Alberto Giubilo, uno dei massimi esperti italiani di ippica e di equitazione e, en passant, giornalista e cronista sportivo, diceva che senza tutte le ore, trascorse inutilmente in attesa in aeroporto, per memorabili ritardi, disguidi e simili, sarebbe stato più giovane di vent’anni.

In questa “boutade” c’è un fondo di verità perché tutti noi siamo finiti nel corridoio dei passi perduti di qualche aeroporto o stazione ferroviaria, a volte per un tempo che ci è parso interminabile e con motivazioni più o meno attendibili.
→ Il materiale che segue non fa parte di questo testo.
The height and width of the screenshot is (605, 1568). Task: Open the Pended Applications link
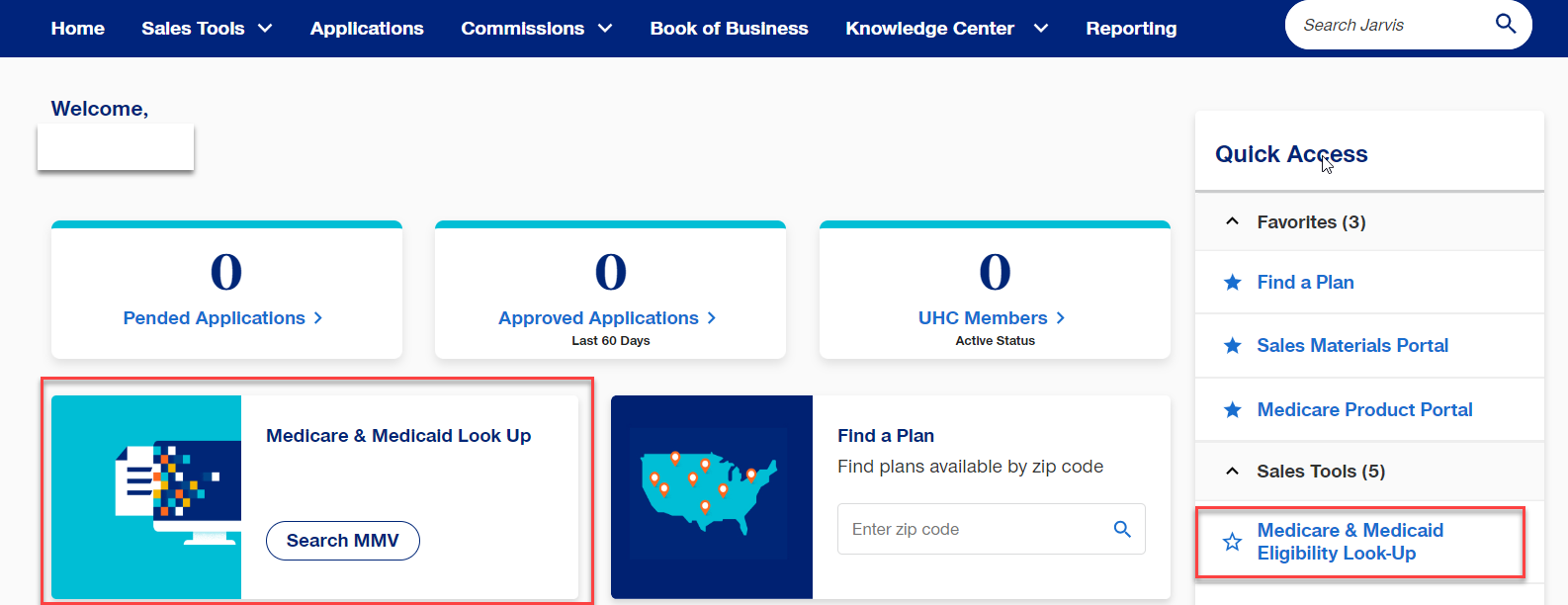pos(222,318)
Credo che uno degli incubi ricorrenti di molte persone sia appunto quello di ritrovarsi in un posto sperduto, nell’attesa ormai disperata, di un aereo, di un treno o di una nave. Io personalmente vivo ancora con un brivido ghiacciato lungo la schiena l’attesa, in piena notte, e per tante ore, di un traghetto su una banchina, buia e ventosa, di una remota isola greca.
Al di là dell’oggettiva lunghezza di certe attese, c’è il nostro aspetto soggettivo: viviamo questo tempo perduto come una sottrazione, quasi il furto di un pezzo della nostra vita, una condanna più o meno lunga all’ansia e al pessimismo che ne consegue. E invece, se ne fossimo capaci, potrebbe essere un momento tutto nostro, per riordinare le idee, buttare alcune zavorre e ritrovare capacità progettuali (per esempio: stilando mentalmente delle liste) e soprattutto un’occasione per rilassarci e riascoltare la nostra musica interiore.

Ricordo un vecchio libro di Britt Ekland (qui sopra in una foto del 1972, Allan warren, CC BY-SA 3.0 Wikimedia Commons), attrice e modella svedese bellissima ed ex moglie di Peter Sellers, che raccontava come lei riuscisse negli aeroporti e durante il volo a rilassarsi addirittura idratando la pelle al massimo (l’aria pressurizzata, si sa, non fa bene alla pelle) ma soprattutto leggendo un buon libro e cercando di dormire nel migliore dei modi.
Non dobbiamo rassegnarci alle attese e darla vinta all’ansia. Io, per esempio, ho utilizzato “un’ora morta” per raccontarvi tutto questo.